Así que de repente todo ha cambiado. Se siente cómodo y entusiasmado. Es (no puede saberlo) lo que provoca en las personas el carisma del Presidente. Un efecto embriagador, inexplicable, sobrenatural. Un poder real, como de mutante, que el presidente regula a piacere cual hipnotizador de teatro, y que lo ha llevado a la cima de su profesión más que cualquiera de sus otras capacidades. Sebastián es feliz. Llanamente. Tiene la sensación -y no le teme a su alegría- de que este será el comienzo de una larga relación laboral y vaya ¿por qué no? de amistad. Y ese perfume ¿Es un Hermes, un Loewe? Sería fantástico poder acertar y comentarlo, realmente muy apropiado. Siente una urgencia indescifrable, una esperanza injustificada.  

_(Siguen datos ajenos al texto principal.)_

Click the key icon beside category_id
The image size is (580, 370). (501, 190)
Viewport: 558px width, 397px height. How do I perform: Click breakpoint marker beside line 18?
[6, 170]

El Presidente sale del baño con un toque más de frescura, quizás se haya remojado la cara. Ni una gota de agua fuera de lugar y la corbata perfectamente acoplada a su cuello.  -Sentémonos aquí, Sebastián- propone el presidente señalando una mesita redonda para dos que los postula como iguales. Entonces empiezan las preguntas. El Presidente empieza con cortesías del tipo cómo ha sido el viaje a la ciudad y en qué hotel ha elegido hospedarse; para seguir sin preámbulos indagando en la dilatada experiencia de Sebastián en el campo de Nuestro Negocio y en qué proyectos ha participado. El Presidente frunce el ceño y asiente lentamente cuando escucha. Quiere que Sebastián sepa que escucha. Y luego de unas cuentas preguntas que Sebastián sortea sin problemas, habla. Y habla mucho. Habla de cómo estaba la compañía cuando le pidieron que sea el Presidente y de los muchos logros de su gestión. Menciona números con sus decimales, el antes y el después. Hace una lista de los países y ciudades conquistadas bajo su generalato. Rememora con seriedad desiciones difíciles pero necesarias. Vaticina proyecciones futuras. Y aquí llega la parte que más le interesa a Sebastián. El futuro. El Presidente demuestra ahora una pequeña flaqueza, no es una máquina al fin y cabo. –Verá…me está costando encontrar a La Persona…digamos…adelantada, con una visión clara y sólida…” Y Sebastián siente entonces que esta vez sí será. Que está hablando de él. Que lo que está escuchando es un preámbulo, el discurso de apertura que anuncia el fin de los 587 días que lleva sin trabajo. Las palabras con las que rememorará la anécdota en la que se convertirá este día. El comienzo del fin del oprobio; de la angustia y la necesidad. Estos pensamientos casi no le permiten escuchar, pero sigue escuchando…”Esa persona que tenga claro cómo será Nuestro Negocio en el siglo 21…A eso me refiero. Usted tiene mucha experiencia, una buena formación. Y talento. Pero no podrá negar que su perfil es un poco…clásico. Así que dígame, Sebastián, convénzame. Soy todo oídos. ¿Cómo será nuestro negocio en el siglo 21? 

Sebastián camina solo hacia al ascensor. El Presidente se excusó vagamente por tener que despedirse en la puerta de su despacho. Las oficinas se han vaciado, y él vacila sobre si va por el camino correcto a la salida. Tiene además la extraña sensación de que el hombre del que se despidió era mucho más alto que al principio.